LGDB: Oh this is trivially easy to field. I don't think people voted for Trump because he did MORE for them. I think when neither party substantially delivers for the working people (which is to say most people), those people will vote according to nonmaterial criteria, i.e. for the culture war. And the culture war is ostensibly by design something that divides the country down the middle. Ultimately Trump voters aren't really expecting him to deliver materially for them. Or at least when he fails to as he necessarily does, they don't so much mind, because he's performing his more pointed psychical function. Many of them believe that they're losing a more quasi-spiritual kind of battle taking place at the level of civilization and Trump is the guy representing them in that. Ideological lemonade out of material lemons if you like.
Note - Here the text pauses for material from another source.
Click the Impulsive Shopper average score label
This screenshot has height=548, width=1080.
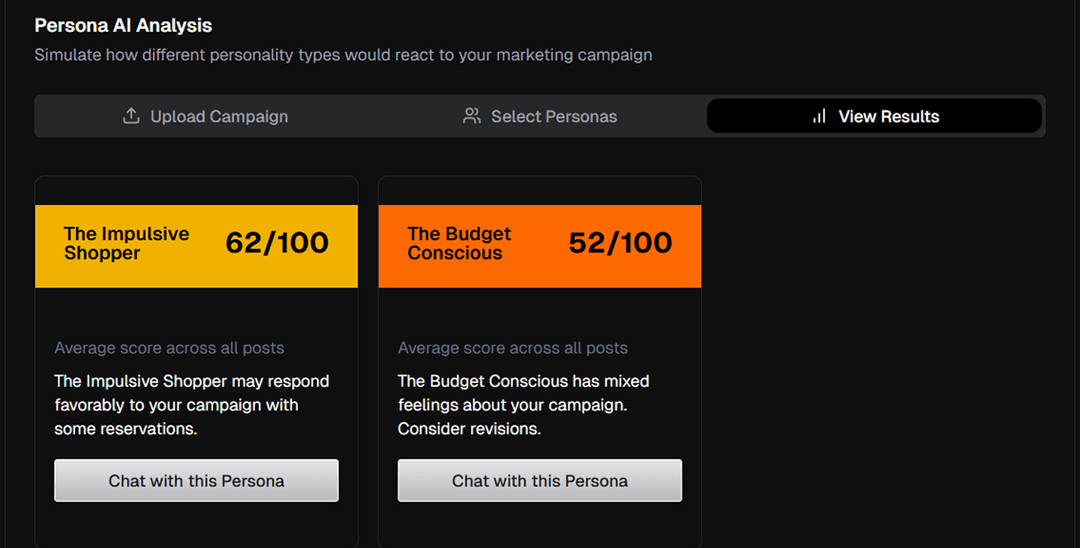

This isn’t because Democrats failed to improve the economy. Again, Clinton and Obama did exactly that compared to Bush I and Bush II. It’s because Trump and the Republican Party are now the alternative to racial justice and gender equality. They are the party of resentment. Anything resembling wokeness or social justice or cancel culture on that behalf just enhances that resentment of the left even as the right engages in its own cancel culture. One just has to look at McCarthyism and the Red Scare to know where the right has stood on cancel culture.
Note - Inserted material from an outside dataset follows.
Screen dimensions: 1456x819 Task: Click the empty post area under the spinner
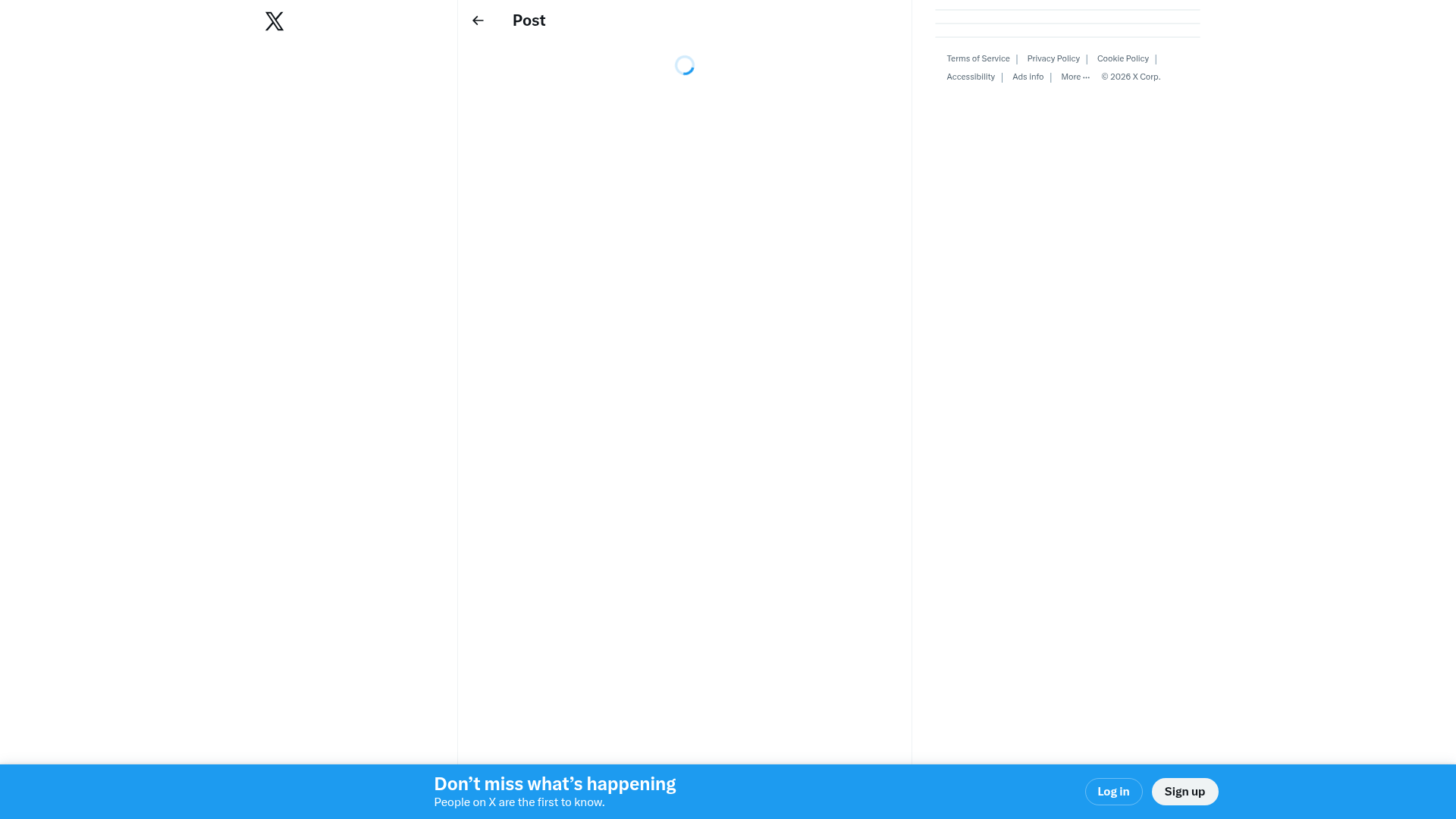point(684,379)
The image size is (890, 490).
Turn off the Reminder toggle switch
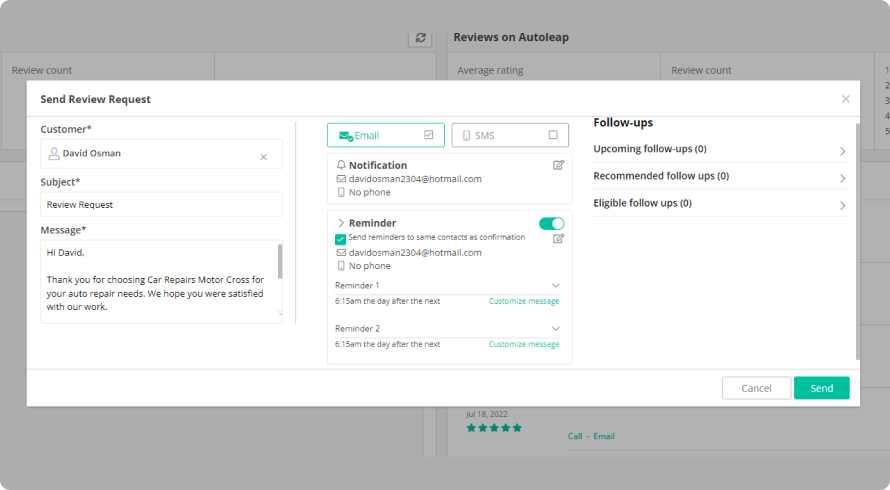pyautogui.click(x=551, y=223)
LGDB: No, Obama and Clinton in the broadest terms helped do things like balance budgets, increased the value of stock returns, and raise the countries GDP... metrics which may correspond to vacuous attaboys lobbed by the corporate media and touting a "strong economy" but don't often correlate to the financial solvency or economic security of the median home. While "economic indicators" may have been generally positive in corporate media (because their target audience was doing well)during the Clinton or Obama years, and Democrats usually do oversee slightly more stable economies, all the while wages stagnated, prices for non-negotiable expenses like healthcare, housing, food, and education steadily climbed. And that's in Republican administrations as well, because in the main their economic policies are basically the same neoliberal framework of globalized "free markets," domestic austerity, privatizing the commons, and growing inequality.